Ballast water management has been in disarray for years. But now, the possibility exists of a political and bureaucratic breakthrough.
The risk of introduction of nonindigenous aquatic species into new waterbodies by means of the discharge of ballast water has been recognized for years. Other than high-seas ballast water exchange, there has been until recently no viable means of significantly reducing this risk. When neither the IMO nor the US Coast Guard put forward strong measures, several US states adopted unilateral (and sometimes ridiculous) provisions. After years of debate, the IMO in 2004 adopted an international convention establishing reasonable standards, based on available and developing technology. Ratification, though, has been slow and the convention has yet to come into force.
Now, the US Coast Guard is formally proposing adoption of the convention standards as an interim step. As proposed, the standards for the allowable concentration of living organisms in ships’ ballast water discharged in US waters would come into effect in 2011. Higher standards would be subject to a practicability review in 2015. If technology is found to have sufficiently advanced, the new more stringent standards would come into effect in 2016.

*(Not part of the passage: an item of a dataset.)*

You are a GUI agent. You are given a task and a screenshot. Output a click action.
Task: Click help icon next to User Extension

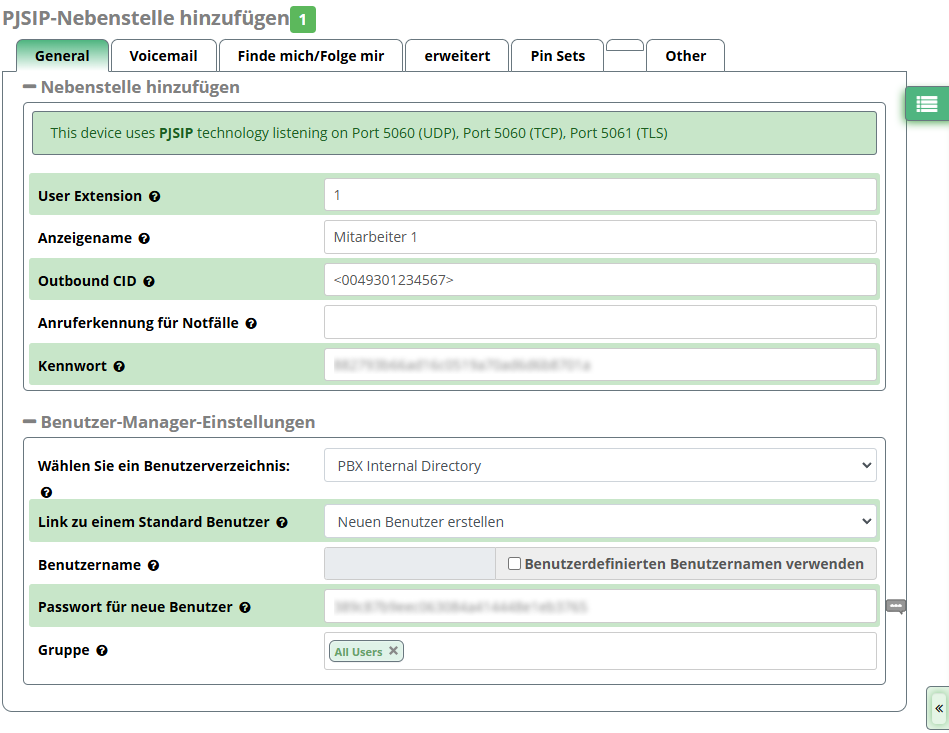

Some environmentalists will complain that this proposal is a cop-out, but it is actually a practical solution to a problem that has been stopped at top-dead-center for some years now. By endorsing the IMO standard, the United States will encourage other nations to ratify the international convention. It also keeps pressure on the IMO and industry to further improve ballast water management technology. With luck, it might convince some US states that the time has come to dismantle their unique ballast water management requirements.